** Begin STORED RECORDS **
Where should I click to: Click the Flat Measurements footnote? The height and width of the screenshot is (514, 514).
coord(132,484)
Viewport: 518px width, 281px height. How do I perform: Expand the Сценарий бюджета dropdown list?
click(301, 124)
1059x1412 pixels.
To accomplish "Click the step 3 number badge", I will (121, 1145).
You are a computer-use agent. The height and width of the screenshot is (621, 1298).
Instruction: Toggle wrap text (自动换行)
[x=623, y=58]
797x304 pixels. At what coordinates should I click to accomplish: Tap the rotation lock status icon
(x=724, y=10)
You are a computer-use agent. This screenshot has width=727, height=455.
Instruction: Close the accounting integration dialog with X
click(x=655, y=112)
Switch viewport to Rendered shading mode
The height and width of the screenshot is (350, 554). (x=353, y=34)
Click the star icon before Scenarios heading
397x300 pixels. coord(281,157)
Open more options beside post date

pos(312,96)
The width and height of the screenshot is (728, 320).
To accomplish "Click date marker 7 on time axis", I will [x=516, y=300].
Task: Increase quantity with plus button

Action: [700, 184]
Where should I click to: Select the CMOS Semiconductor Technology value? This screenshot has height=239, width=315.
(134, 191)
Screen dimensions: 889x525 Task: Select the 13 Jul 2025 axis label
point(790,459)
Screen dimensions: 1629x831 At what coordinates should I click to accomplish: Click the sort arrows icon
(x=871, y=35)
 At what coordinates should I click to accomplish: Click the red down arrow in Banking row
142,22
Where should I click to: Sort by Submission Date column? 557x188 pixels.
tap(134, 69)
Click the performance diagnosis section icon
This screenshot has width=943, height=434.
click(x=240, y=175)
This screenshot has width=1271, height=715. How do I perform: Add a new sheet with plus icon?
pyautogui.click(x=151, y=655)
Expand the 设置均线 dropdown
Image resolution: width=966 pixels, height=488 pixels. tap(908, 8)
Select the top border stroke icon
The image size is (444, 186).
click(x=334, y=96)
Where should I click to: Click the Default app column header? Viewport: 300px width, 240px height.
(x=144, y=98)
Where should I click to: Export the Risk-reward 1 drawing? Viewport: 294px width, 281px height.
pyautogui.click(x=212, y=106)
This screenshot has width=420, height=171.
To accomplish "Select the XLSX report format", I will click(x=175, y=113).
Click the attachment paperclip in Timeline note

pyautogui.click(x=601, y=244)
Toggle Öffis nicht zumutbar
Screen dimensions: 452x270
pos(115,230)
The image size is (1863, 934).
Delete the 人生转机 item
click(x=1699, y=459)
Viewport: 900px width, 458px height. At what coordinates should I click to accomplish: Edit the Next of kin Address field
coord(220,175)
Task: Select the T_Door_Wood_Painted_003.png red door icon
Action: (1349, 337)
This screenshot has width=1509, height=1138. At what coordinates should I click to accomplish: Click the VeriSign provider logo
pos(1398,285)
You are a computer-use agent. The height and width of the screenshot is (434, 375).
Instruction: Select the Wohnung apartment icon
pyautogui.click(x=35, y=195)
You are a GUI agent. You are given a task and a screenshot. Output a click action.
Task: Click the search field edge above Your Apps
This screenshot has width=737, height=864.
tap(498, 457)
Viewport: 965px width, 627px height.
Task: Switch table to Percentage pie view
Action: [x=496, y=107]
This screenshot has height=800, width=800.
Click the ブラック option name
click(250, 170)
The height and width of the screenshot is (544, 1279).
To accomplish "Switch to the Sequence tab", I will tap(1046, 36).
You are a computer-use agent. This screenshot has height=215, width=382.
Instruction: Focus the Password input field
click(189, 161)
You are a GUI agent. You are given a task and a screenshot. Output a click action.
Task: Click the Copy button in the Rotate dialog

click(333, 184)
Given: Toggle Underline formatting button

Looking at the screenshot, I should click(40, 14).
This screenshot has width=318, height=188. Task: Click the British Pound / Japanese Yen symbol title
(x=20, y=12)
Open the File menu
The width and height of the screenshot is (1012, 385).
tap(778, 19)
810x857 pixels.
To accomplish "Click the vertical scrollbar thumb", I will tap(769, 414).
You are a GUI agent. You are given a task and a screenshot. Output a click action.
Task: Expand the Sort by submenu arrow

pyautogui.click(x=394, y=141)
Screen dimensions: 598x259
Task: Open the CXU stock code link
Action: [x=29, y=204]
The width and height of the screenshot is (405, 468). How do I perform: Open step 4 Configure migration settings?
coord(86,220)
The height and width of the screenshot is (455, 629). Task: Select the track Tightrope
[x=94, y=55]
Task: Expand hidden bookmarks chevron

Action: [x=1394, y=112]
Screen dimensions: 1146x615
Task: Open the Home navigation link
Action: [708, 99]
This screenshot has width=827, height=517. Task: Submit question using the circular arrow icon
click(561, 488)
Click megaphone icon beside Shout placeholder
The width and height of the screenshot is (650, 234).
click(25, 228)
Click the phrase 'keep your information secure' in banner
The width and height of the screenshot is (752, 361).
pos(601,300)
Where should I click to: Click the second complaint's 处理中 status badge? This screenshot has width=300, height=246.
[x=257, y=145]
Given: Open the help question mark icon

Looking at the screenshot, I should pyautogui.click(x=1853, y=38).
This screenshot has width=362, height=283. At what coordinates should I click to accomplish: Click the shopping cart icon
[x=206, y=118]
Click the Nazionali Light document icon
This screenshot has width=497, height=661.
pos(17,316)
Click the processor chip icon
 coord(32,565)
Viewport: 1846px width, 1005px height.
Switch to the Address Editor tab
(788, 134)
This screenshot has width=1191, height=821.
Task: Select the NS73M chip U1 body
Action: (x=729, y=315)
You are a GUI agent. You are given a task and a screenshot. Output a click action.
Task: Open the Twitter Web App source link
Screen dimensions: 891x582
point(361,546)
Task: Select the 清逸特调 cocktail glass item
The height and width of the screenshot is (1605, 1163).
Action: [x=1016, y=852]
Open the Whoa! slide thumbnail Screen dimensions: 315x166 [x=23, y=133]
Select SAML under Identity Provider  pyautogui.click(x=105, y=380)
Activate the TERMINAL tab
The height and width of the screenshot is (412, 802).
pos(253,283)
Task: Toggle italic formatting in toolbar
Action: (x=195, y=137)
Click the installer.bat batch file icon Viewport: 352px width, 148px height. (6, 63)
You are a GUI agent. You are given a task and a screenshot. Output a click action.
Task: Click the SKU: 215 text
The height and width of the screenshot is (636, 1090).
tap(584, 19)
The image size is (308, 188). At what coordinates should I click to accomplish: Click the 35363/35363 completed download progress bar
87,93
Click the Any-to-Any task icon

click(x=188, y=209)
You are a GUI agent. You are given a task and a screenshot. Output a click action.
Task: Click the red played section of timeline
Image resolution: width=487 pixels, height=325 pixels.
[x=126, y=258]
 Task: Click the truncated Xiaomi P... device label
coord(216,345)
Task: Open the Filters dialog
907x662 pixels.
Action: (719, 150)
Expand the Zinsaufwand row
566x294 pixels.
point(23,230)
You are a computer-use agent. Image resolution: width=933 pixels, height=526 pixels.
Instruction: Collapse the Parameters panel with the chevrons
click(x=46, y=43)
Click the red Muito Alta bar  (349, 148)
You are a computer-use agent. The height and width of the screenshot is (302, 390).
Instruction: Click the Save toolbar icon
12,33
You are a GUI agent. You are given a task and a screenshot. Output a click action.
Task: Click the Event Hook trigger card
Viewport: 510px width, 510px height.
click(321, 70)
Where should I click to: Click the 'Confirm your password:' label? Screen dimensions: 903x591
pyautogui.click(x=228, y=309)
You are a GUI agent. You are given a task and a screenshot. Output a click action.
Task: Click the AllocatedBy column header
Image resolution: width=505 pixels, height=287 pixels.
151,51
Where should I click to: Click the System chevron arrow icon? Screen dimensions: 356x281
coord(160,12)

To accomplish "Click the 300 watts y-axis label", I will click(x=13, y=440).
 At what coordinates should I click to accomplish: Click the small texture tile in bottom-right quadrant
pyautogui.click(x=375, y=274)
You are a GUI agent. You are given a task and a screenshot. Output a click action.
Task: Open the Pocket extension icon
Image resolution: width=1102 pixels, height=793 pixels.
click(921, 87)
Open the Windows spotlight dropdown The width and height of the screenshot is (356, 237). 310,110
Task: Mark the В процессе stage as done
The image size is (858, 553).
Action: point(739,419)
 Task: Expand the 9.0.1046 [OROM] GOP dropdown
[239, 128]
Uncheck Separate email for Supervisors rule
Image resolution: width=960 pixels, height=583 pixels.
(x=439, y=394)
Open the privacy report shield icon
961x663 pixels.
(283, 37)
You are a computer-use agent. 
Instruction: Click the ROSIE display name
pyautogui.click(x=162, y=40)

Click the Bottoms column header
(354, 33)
** End STORED RECORDS **
### WHAT THE TASK REQUIRES
Duplicate the lines starting at the one containing "Where should I click to: Select" and ending at the one containing "click(x=334, y=96)", both included.

### WRITTEN SOLUTION
Where should I click to: Select the CMOS Semiconductor Technology value? This screenshot has height=239, width=315.
(134, 191)
Screen dimensions: 889x525 Task: Select the 13 Jul 2025 axis label
point(790,459)
Screen dimensions: 1629x831 At what coordinates should I click to accomplish: Click the sort arrows icon
(x=871, y=35)
 At what coordinates should I click to accomplish: Click the red down arrow in Banking row
142,22
Where should I click to: Sort by Submission Date column? 557x188 pixels.
tap(134, 69)
Click the performance diagnosis section icon
This screenshot has width=943, height=434.
click(x=240, y=175)
This screenshot has width=1271, height=715. How do I perform: Add a new sheet with plus icon?
pyautogui.click(x=151, y=655)
Expand the 设置均线 dropdown
Image resolution: width=966 pixels, height=488 pixels. tap(908, 8)
Select the top border stroke icon
The image size is (444, 186).
click(x=334, y=96)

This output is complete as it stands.